There is a huge amount to welcome in the Queen’s Speech, but I only have a short period of time to speak. It is right that we are robust in tackling illegal immigration. There is nothing compassionate about sending out a message that it is worth the risk, fuelling an evil trade in human lives and limiting the capacity of this country to help the most genuine refugees who are fleeing actual areas of conflict, not other safe European countries such as France. I welcome that, but we really do need to deliver, because—like many other Members, I imagine—my inbox is pretty full of emails from constituents who are quite angry about that.
I very much welcome the Police, Crime, Sentencing and Courts Bill, which will introduce tougher sentences for some of the most serious offenders and has good stuff on protests. There is nothing that threatens peaceful protest, but it gives the police the powers they need to curb excessive protesting, which causes a huge nuisance and disrupts the lives of the law-abiding majority on far too many occasions.
There is a lot further to go on criminal justice. Many of my constituents feel that the system is not far away from being broken, and I cannot blame them, when we find out that the person responsible for killing Richard Day in Ipswich not long ago received only four years and will be let out automatically after only two years. This is an individual who punched my constituent in the neck, which led to his death, and was seen laughing over a dying man, going through his pockets and stealing his belongings. Understandably, my constituents are sickened by that, and I will take that up in the debates we have.
As for skills, we are in a great place to benefit from a freeport in Felixstowe, but I am determined that Ipswich people benefit from that freeport as much as possible. We have to have an ecosystem approach when it comes to skills and education. We need to create a framework for business, FE colleges and our university, and we need to start careers advice early, so that there is a clear sense early on that there are multiple pathways—there is an academic pathway but also a technical pathway—and that no one route is superior to any other. There needs to be that common sense of purpose.

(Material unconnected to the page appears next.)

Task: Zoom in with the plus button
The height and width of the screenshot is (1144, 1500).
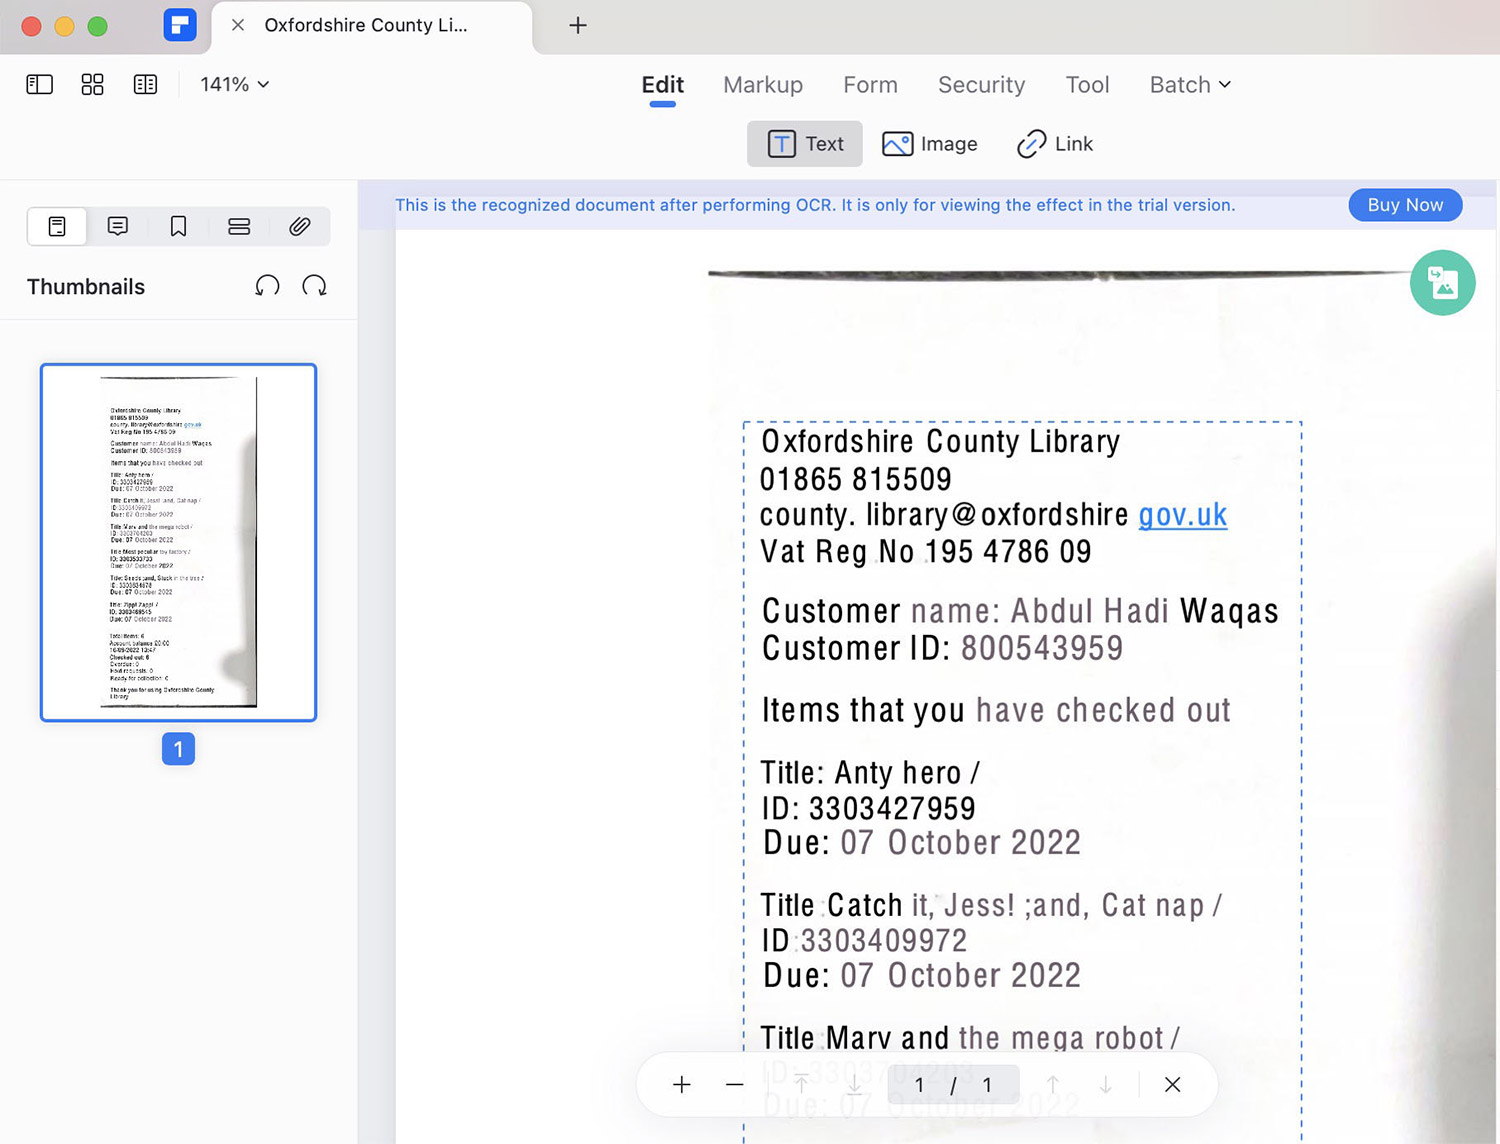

The lifetime skills guarantee is a huge benefit and a huge plus. Ipswich will also benefit from a town deal. In Ipswich we have Spirit Yachts, which designs some of the world’s most in-demand, elegant yachts that are sold across the world, but in the past it has been people from outside the area coming to Ipswich to make them. The maritime skills funded by the town deal will make sure that it is local people who get those jobs and sell products from Ipswich—the greatest town in the country—around the world. I very much welcome this Queen’s Speech. I cannot say any more about it, but it is a good job.